Ennesima entità musicale sfornata dalla generosa fucina scandinava, i
Silent Call danno fin da subito l’immagine di una formazione dotata di buoni numeri per essere competitiva: tecnica inappuntabile degli strumentisti, un cantante dai registri potenti, intensi ed espressivi e un notevole carisma nel fare in modo che tali equipaggiamenti specialistici rappresentino un valore aggiunto e non un “ostacolo” all’efficienza della miscela sonora proposta, un’interessante commistione tra tempra metallica e spiccato senso melodico, stemperati in un’abluzione d’inventiva e di magniloquenza prog.
Se pensate che dietro un incipit del genere si possa nascondere anche un “però”, beh, avete ragione, poiché questo “Greed” è sicuramente un albo di livello, alquanto godibile da ascoltare, ma che alla fine di tale sessione, anche ripetuta, lascia un numero di tracce di sé non completamente
compatibile con una reazione d’inoppugnabile entusiasmo.
Le cause di tale effetto sono probabilmente da ricercare in un songwriting non ancora completamente maturo, in cui il quid creativo, pur rilevante, non appare sempre proiettato alla soluzione inattesa o comunque vincente, lasciando talvolta i sensi in una condizione di ammirata indifferenza.
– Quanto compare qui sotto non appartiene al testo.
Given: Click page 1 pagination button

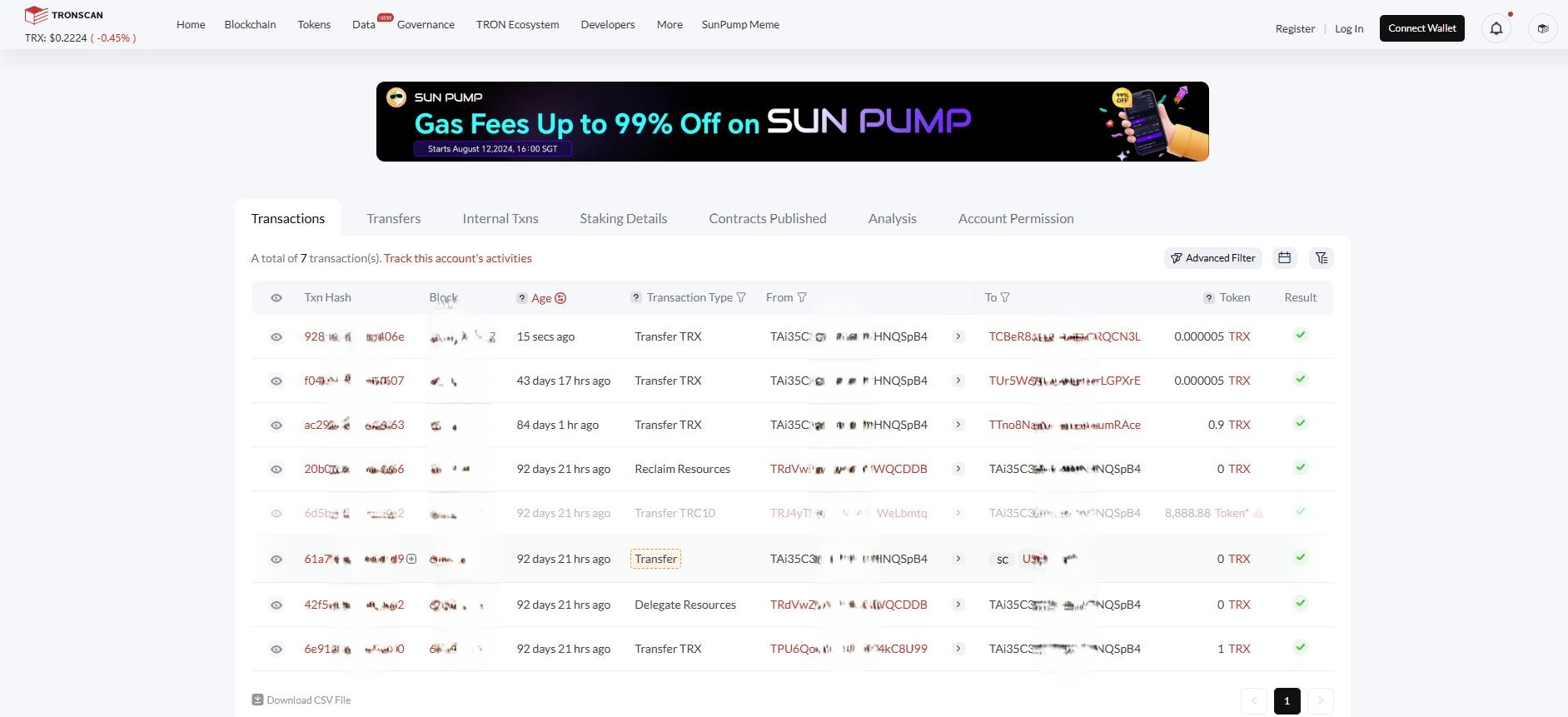Looking at the screenshot, I should coord(1287,701).
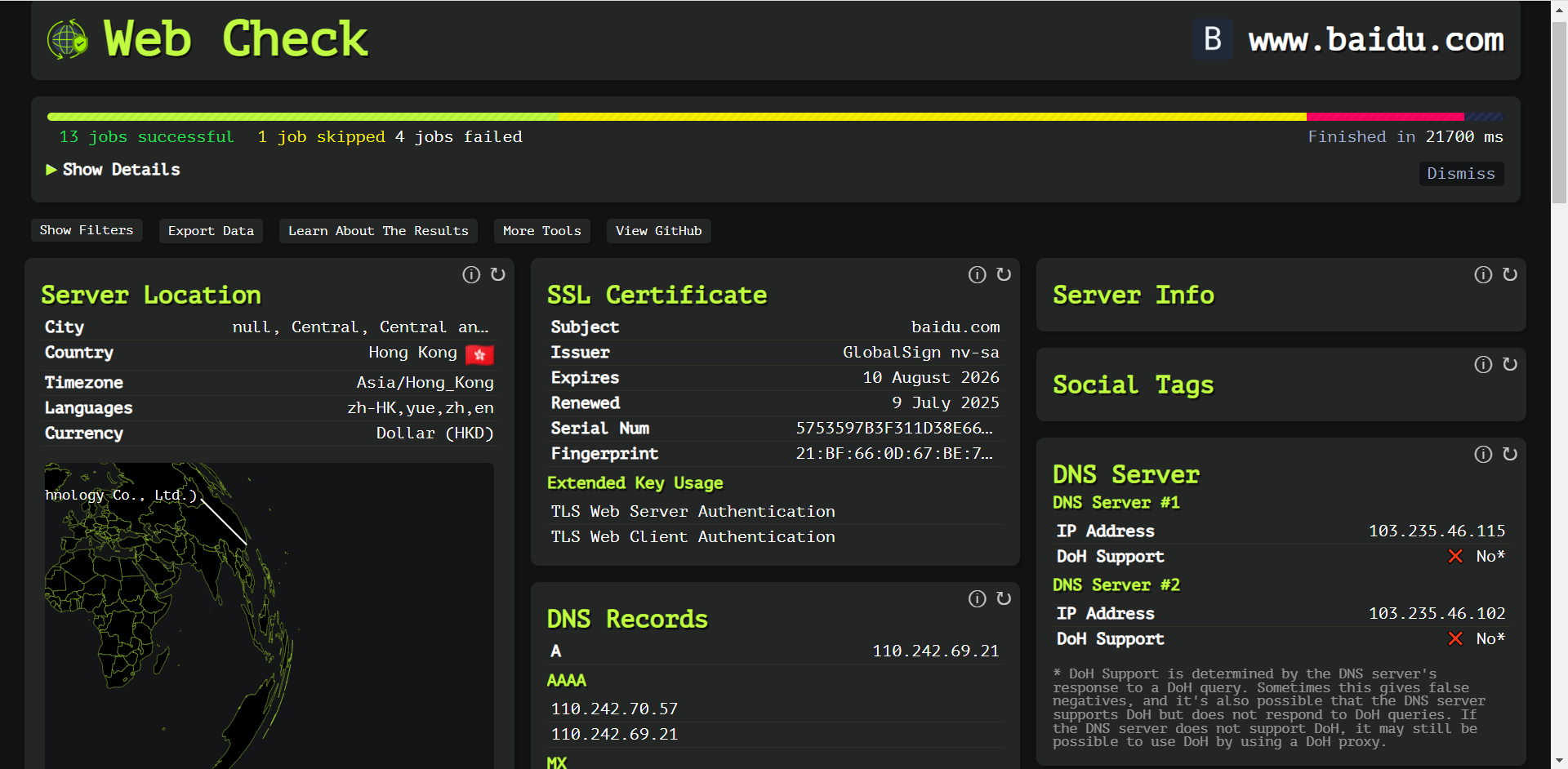1568x769 pixels.
Task: Refresh the SSL Certificate card
Action: [x=1004, y=275]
Gli svedesi, avveduti estimatori di Queensryche e Dream Theater, si muovono sulle medesime traiettorie artistiche di Leverage, Conception e Vision Divine, e, anzi, sono forse proprio questi ultimi ad offrire il riferimento più affidabile per indirizzare l’ascoltatore, anche grazie alla similitudine evidente tra lo stile interpretativo e i toni vocali di Andi Kravljaca e quelli di Michele Luppi (che soddisfazione poter utilizzare un nome italiano come presumibile modello di un vocalist straniero!).
Pregevoli canzoni come “Every day”, “Dream tomorrow”, “Falling from grace” (la mia preferita) e “The wages of greed”, che uniscono atmosfera, dramma e tensione, "Through the endless night” e "When the angels call your name”, vibranti di melodia e di coinvolgente emotività, si alternano a momenti non apertamente criticabili eppure sicuramente più “interlocutori”, in cui, come anticipato, la soddisfazione rimane a livello epidermico, non riuscendo a sollecitare nel profondo i
misteriosi gangli ove risiede l’esaltazione per un’offerta musicale.
La speranza è che i Silent Call si servano dell’
avidità evocata nel titolo del Cd come costruttivo impulso nella ricerca risoluta di quell’eccellenza certamente alla loro portata e per il momento solamente lambita.